* **WHAT IS EXPECTED**
Put each line of the records below into a JSON list of strings, one string per line, leaving out blank lines.

* **DATASET RECORDS**

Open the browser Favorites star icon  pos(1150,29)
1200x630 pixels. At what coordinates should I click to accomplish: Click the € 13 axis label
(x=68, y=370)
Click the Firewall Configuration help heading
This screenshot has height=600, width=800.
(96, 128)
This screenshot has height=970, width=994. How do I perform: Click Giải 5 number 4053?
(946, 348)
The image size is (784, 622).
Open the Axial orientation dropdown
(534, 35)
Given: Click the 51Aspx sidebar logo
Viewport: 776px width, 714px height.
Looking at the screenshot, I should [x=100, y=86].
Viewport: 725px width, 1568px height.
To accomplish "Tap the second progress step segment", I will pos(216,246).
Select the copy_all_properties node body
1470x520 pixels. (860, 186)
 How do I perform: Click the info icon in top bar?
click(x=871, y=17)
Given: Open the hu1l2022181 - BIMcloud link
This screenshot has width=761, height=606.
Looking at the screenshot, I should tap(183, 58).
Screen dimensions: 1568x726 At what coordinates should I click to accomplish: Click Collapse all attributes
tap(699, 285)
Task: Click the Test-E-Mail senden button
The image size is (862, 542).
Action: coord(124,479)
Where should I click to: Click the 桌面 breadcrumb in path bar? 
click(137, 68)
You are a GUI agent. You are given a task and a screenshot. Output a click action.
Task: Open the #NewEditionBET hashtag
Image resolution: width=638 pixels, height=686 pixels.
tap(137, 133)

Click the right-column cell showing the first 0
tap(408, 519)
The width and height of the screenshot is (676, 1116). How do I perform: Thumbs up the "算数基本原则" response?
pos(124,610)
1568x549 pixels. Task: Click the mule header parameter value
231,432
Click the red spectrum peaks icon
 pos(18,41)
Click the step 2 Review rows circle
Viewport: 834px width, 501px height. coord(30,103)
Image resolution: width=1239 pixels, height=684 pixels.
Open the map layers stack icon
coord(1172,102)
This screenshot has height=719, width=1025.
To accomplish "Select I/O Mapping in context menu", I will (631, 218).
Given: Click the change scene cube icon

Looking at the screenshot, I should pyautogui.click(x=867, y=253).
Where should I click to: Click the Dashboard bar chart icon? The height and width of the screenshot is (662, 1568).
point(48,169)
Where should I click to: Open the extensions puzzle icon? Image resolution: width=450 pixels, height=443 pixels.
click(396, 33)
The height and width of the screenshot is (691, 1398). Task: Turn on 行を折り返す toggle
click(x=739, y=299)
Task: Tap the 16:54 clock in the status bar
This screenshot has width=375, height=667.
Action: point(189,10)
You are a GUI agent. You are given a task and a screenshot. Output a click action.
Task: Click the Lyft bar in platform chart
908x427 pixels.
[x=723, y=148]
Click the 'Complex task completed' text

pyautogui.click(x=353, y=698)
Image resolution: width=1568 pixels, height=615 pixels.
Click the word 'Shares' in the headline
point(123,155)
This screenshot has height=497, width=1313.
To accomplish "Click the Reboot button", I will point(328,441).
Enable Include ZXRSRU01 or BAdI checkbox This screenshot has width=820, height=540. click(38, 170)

* **SOLUTION TO THIS PROBLEM**
[
  "Open the browser Favorites star icon  pos(1150,29)",
  "1200x630 pixels. At what coordinates should I click to accomplish: Click the € 13 axis label",
  "(x=68, y=370)",
  "Click the Firewall Configuration help heading",
  "This screenshot has height=600, width=800.",
  "(96, 128)",
  "This screenshot has height=970, width=994. How do I perform: Click Giải 5 number 4053?",
  "(946, 348)",
  "The image size is (784, 622).",
  "Open the Axial orientation dropdown",
  "(534, 35)",
  "Given: Click the 51Aspx sidebar logo",
  "Viewport: 776px width, 714px height.",
  "Looking at the screenshot, I should [x=100, y=86].",
  "Viewport: 725px width, 1568px height.",
  "To accomplish \"Tap the second progress step segment\", I will pos(216,246).",
  "Select the copy_all_properties node body",
  "1470x520 pixels. (860, 186)",
  " How do I perform: Click the info icon in top bar?",
  "click(x=871, y=17)",
  "Given: Open the hu1l2022181 - BIMcloud link",
  "This screenshot has width=761, height=606.",
  "Looking at the screenshot, I should tap(183, 58).",
  "Screen dimensions: 1568x726 At what coordinates should I click to accomplish: Click Collapse all attributes",
  "tap(699, 285)",
  "Task: Click the Test-E-Mail senden button",
  "The image size is (862, 542).",
  "Action: coord(124,479)",
  "Where should I click to: Click the 桌面 breadcrumb in path bar? ",
  "click(137, 68)",
  "You are a GUI agent. You are given a task and a screenshot. Output a click action.",
  "Task: Open the #NewEditionBET hashtag",
  "Image resolution: width=638 pixels, height=686 pixels.",
  "tap(137, 133)",
  "Click the right-column cell showing the first 0",
  "tap(408, 519)",
  "The width and height of the screenshot is (676, 1116). How do I perform: Thumbs up the \"算数基本原则\" response?",
  "pos(124,610)",
  "1568x549 pixels. Task: Click the mule header parameter value",
  "231,432",
  "Click the red spectrum peaks icon",
  " pos(18,41)",
  "Click the step 2 Review rows circle",
  "Viewport: 834px width, 501px height. coord(30,103)",
  "Image resolution: width=1239 pixels, height=684 pixels.",
  "Open the map layers stack icon",
  "coord(1172,102)",
  "This screenshot has height=719, width=1025.",
  "To accomplish \"Select I/O Mapping in context menu\", I will (631, 218).",
  "Given: Click the change scene cube icon",
  "Looking at the screenshot, I should pyautogui.click(x=867, y=253).",
  "Where should I click to: Click the Dashboard bar chart icon? The height and width of the screenshot is (662, 1568).",
  "point(48,169)",
  "Where should I click to: Open the extensions puzzle icon? Image resolution: width=450 pixels, height=443 pixels.",
  "click(396, 33)",
  "The height and width of the screenshot is (691, 1398). Task: Turn on 行を折り返す toggle",
  "click(x=739, y=299)",
  "Task: Tap the 16:54 clock in the status bar",
  "This screenshot has width=375, height=667.",
  "Action: point(189,10)",
  "You are a GUI agent. You are given a task and a screenshot. Output a click action.",
  "Task: Click the Lyft bar in platform chart",
  "908x427 pixels.",
  "[x=723, y=148]",
  "Click the 'Complex task completed' text",
  "pyautogui.click(x=353, y=698)",
  "Image resolution: width=1568 pixels, height=615 pixels.",
  "Click the word 'Shares' in the headline",
  "point(123,155)",
  "This screenshot has height=497, width=1313.",
  "To accomplish \"Click the Reboot button\", I will point(328,441).",
  "Enable Include ZXRSRU01 or BAdI checkbox This screenshot has width=820, height=540. click(38, 170)"
]